Dash Mihok & Me from my film, On The Inside.
Here’s the good news… well, it’s the title of this article: price does not equal talent for acting. While it’s true there may be very few actors as good as Leonardo DiCaprio, in my expert opinion there are some who make the same amount of money as him that aren’t any better than many currently working for scale. People will ask me, “Don’t the most talented people have the most success?” No. They don’t. For many reasons. Acting is an art and, unlike sports, where you either have the fastest 40 yard dash or you don’t, taste is subjective; and this means nepotism and marketing play a huge part. There’s also, without a doubt, a great deal of luck involved. Making a name as an actor requires that a person negotiate all kinds of hurdles: money, family, health, etc.

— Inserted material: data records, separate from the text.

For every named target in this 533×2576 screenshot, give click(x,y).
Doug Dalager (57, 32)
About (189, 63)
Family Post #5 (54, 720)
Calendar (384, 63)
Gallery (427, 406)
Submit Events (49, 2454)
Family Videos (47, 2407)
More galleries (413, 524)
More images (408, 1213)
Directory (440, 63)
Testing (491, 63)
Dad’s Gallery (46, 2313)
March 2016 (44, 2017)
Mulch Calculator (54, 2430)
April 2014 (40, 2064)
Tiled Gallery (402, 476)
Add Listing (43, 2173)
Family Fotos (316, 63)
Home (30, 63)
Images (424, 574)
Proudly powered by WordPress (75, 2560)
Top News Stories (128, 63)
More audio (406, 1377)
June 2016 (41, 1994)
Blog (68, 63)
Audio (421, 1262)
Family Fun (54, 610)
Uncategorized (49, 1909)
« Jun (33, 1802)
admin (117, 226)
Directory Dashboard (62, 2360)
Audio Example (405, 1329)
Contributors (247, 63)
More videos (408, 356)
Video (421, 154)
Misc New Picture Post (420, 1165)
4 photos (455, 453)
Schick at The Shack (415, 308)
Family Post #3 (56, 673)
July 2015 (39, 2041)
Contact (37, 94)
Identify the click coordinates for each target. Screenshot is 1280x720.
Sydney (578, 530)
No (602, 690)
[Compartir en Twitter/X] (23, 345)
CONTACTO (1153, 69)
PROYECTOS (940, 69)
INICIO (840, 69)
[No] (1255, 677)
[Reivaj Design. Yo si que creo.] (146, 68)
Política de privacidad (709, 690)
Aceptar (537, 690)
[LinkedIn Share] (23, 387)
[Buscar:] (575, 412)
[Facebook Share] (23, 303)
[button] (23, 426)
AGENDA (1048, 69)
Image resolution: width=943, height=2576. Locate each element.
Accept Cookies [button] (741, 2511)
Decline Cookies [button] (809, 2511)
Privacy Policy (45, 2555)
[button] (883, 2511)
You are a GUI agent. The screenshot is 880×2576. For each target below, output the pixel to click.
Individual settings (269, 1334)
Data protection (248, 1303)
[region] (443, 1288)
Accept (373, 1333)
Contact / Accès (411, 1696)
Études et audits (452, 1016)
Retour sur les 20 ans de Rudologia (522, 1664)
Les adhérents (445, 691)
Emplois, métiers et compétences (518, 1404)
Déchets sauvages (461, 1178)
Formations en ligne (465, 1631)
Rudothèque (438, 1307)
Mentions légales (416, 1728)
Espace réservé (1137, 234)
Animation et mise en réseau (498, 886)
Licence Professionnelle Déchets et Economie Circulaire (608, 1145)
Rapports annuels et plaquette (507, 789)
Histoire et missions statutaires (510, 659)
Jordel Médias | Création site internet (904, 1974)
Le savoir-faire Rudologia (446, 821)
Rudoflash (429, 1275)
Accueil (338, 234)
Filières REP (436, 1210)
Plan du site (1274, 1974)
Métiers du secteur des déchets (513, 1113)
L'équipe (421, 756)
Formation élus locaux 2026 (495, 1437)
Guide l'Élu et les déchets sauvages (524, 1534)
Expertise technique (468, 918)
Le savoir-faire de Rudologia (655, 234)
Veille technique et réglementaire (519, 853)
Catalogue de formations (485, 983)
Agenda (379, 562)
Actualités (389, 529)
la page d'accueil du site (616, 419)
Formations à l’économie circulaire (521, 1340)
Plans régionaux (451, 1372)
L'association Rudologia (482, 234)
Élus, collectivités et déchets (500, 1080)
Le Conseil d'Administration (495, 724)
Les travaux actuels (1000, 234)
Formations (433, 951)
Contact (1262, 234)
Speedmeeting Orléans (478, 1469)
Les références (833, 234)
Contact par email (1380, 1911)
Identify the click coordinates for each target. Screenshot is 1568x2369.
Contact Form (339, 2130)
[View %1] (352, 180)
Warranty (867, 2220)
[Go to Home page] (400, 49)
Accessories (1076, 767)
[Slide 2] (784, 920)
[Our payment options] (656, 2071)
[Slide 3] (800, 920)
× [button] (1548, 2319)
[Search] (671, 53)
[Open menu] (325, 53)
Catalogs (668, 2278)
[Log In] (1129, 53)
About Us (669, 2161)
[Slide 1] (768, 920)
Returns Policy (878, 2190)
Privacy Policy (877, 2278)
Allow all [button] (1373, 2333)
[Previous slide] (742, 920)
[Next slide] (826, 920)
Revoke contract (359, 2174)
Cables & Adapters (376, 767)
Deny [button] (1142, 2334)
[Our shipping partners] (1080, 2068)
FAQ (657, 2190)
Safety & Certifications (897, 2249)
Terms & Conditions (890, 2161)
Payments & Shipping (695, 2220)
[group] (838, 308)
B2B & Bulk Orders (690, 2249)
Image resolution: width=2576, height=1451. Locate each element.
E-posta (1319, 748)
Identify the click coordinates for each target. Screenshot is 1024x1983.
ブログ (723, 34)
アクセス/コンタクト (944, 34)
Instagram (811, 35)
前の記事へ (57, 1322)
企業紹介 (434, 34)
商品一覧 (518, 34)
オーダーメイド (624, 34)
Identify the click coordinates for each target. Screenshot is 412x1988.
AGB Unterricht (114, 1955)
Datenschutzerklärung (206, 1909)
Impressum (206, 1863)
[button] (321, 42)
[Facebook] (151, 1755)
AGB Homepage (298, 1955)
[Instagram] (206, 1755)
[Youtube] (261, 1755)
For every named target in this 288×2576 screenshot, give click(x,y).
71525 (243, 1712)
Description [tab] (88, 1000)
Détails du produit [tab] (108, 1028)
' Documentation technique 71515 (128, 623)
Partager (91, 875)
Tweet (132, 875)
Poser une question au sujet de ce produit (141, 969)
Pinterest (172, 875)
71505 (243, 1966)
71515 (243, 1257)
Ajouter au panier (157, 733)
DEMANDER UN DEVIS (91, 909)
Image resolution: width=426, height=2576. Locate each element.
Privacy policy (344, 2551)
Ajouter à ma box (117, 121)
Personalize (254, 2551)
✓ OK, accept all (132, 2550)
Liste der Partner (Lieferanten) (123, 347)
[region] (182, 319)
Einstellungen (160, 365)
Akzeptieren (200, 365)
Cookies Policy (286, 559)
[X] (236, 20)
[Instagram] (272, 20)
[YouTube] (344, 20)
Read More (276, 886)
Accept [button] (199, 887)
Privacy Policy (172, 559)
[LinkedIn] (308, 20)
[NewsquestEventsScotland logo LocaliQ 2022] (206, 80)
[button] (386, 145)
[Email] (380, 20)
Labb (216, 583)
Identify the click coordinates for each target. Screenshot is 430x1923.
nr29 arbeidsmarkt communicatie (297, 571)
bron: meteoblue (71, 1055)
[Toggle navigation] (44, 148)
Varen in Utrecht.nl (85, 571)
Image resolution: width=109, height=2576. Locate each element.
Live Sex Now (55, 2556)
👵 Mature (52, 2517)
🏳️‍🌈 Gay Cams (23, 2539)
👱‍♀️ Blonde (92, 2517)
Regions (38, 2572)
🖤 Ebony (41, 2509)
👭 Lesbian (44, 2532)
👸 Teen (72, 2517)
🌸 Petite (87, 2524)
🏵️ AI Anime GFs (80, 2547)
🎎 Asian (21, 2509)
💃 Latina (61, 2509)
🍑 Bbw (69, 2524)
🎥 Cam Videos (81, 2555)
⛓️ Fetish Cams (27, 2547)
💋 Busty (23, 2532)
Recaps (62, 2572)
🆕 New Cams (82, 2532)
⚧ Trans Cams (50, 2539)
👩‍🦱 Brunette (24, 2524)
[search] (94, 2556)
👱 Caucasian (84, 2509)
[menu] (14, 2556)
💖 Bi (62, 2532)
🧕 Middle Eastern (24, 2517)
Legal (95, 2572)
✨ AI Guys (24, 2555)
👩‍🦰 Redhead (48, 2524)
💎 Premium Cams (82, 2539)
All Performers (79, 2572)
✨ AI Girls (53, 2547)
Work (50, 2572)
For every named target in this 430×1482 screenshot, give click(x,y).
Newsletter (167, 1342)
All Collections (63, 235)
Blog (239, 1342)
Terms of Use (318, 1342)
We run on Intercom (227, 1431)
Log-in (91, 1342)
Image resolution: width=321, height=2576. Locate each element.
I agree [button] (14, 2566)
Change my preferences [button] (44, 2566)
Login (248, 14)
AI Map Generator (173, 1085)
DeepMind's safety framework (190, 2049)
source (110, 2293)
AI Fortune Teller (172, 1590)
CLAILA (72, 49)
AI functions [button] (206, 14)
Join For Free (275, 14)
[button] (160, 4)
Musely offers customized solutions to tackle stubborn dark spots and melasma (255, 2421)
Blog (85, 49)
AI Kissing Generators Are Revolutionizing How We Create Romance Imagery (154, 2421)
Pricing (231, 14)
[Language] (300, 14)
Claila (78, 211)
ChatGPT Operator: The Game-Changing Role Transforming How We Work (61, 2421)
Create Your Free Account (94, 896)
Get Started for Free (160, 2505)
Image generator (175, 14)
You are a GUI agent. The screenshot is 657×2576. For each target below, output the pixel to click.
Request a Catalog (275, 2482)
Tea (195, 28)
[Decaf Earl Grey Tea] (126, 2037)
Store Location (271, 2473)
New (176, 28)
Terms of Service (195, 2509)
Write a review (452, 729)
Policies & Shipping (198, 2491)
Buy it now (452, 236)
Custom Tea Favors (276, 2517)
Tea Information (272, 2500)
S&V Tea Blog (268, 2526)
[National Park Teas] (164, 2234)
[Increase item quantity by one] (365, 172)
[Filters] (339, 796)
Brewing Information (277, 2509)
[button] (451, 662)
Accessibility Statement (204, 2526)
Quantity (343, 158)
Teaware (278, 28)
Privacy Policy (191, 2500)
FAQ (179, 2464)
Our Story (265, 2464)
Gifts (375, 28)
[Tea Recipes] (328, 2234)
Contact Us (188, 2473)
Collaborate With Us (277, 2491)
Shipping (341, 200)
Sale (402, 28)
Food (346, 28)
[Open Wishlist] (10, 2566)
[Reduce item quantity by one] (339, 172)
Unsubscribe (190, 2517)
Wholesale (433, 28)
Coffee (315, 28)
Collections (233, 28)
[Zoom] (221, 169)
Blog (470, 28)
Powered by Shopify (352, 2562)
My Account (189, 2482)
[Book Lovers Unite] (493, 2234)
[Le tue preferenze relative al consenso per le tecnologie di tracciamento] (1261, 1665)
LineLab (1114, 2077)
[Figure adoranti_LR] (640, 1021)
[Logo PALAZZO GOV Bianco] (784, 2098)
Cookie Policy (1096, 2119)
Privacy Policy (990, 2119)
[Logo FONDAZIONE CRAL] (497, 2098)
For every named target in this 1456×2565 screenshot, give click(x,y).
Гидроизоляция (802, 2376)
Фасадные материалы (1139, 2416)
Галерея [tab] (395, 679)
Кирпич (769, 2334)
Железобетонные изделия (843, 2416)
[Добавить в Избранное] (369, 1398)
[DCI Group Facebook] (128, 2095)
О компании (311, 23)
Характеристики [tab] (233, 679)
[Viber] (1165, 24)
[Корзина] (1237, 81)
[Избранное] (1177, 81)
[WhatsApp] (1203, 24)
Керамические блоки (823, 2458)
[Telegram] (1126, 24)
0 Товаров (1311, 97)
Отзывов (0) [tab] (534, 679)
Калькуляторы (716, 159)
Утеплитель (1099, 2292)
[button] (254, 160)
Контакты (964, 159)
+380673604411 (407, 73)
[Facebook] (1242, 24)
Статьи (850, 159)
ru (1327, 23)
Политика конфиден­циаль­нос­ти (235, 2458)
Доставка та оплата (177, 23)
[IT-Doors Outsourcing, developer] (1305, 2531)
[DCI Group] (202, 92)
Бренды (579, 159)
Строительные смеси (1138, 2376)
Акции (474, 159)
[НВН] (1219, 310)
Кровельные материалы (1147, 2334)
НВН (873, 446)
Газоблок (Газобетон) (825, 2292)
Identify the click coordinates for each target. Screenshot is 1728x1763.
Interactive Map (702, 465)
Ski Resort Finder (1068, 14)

Perhaps the right part just didn’t come their way at the right time to lift them into recognition.
In addition to all that, an actor also has to have the temperament to endure the necessary battering they’re going to get from the awfulness that is show business (and the reptilian individuals working therein)— something sensitive artistic types have an especially hard time doing. An analogy might be the mathematician, Grigori Perelman, who recently turned down a million dollar award for solving a hundred year old math problem. It took someone like that, contemptuous of success and money, to have the purity of mind to solve the problem. William Blake said, “Works of art are created by people who are either affluent or above care of it.” What I’m getting at is that money is not the motivating factor for a lot of very talented actors and a scrappy little film like yours might be all the more attractive to them for that reason. There are gems out there to be had if you know how to find them (and have a little bit of luck of your own).